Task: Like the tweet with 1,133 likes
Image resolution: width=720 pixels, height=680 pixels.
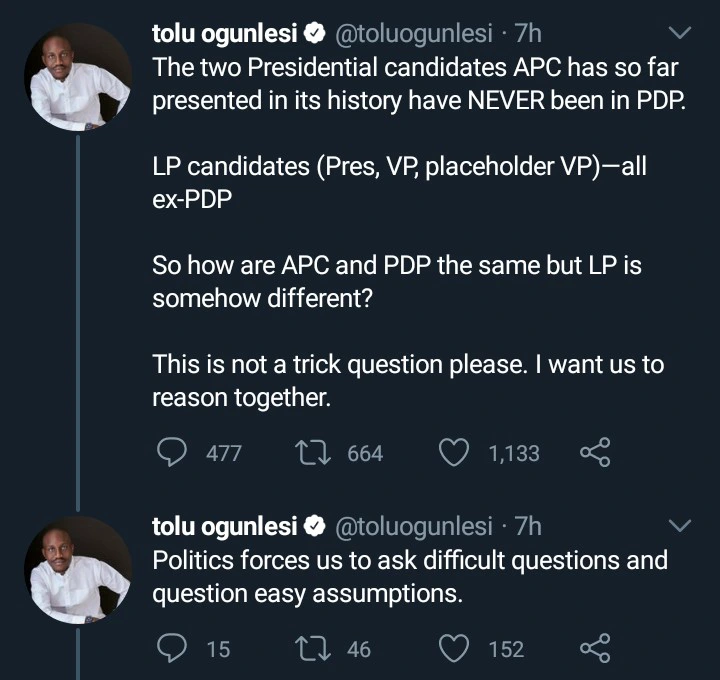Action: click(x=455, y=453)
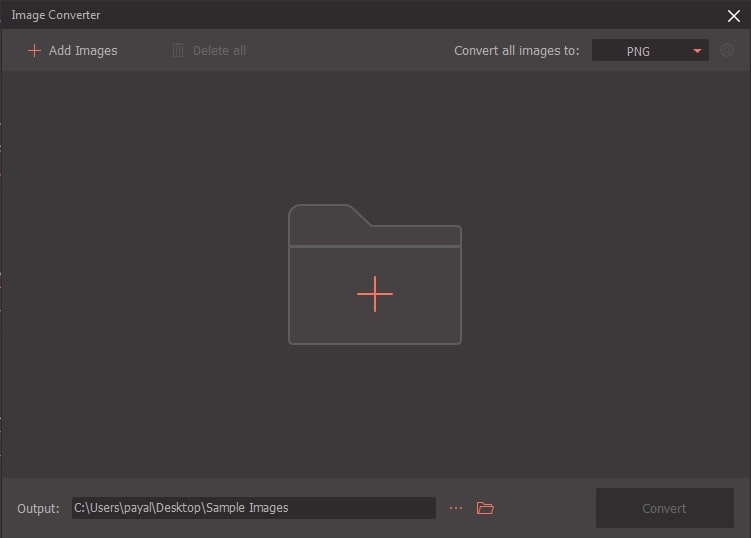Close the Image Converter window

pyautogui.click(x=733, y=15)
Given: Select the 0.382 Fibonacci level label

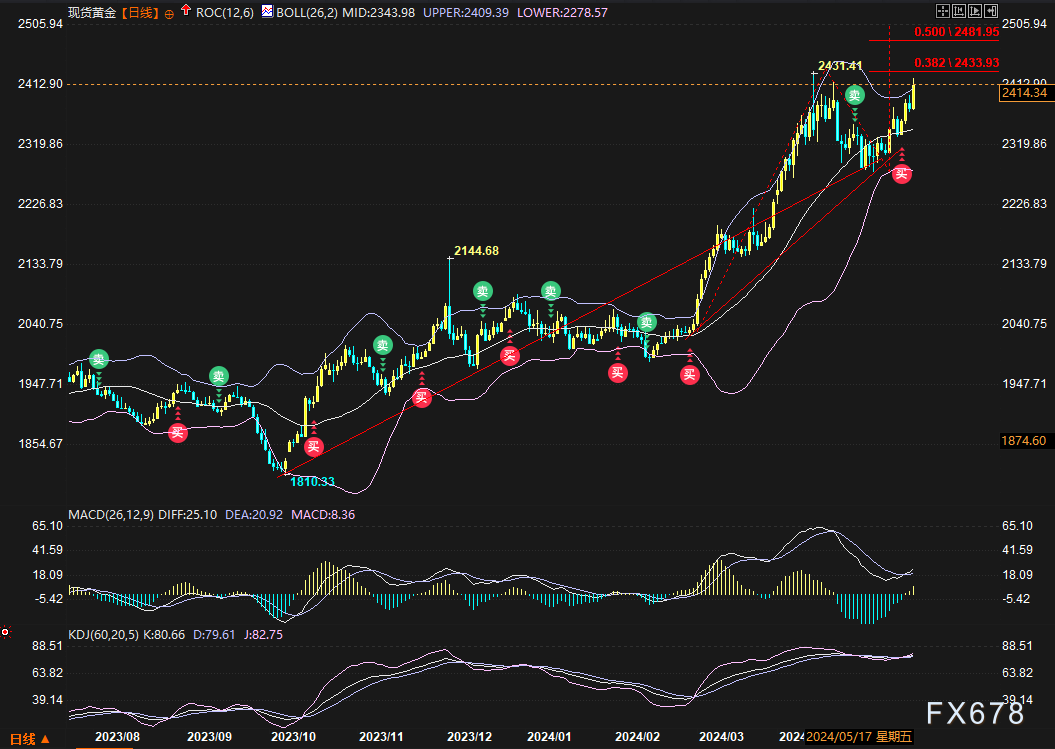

================================

> [TO DO]: With the pictures excluded, the records are to be reproduced exactly.

> [ANSWER FOR THE TASK]:
Task: Like the tweet with 1,133 likes
Image resolution: width=720 pixels, height=680 pixels.
Action: click(x=455, y=453)
Close the Image Converter window

pyautogui.click(x=733, y=15)
Given: Select the 0.382 Fibonacci level label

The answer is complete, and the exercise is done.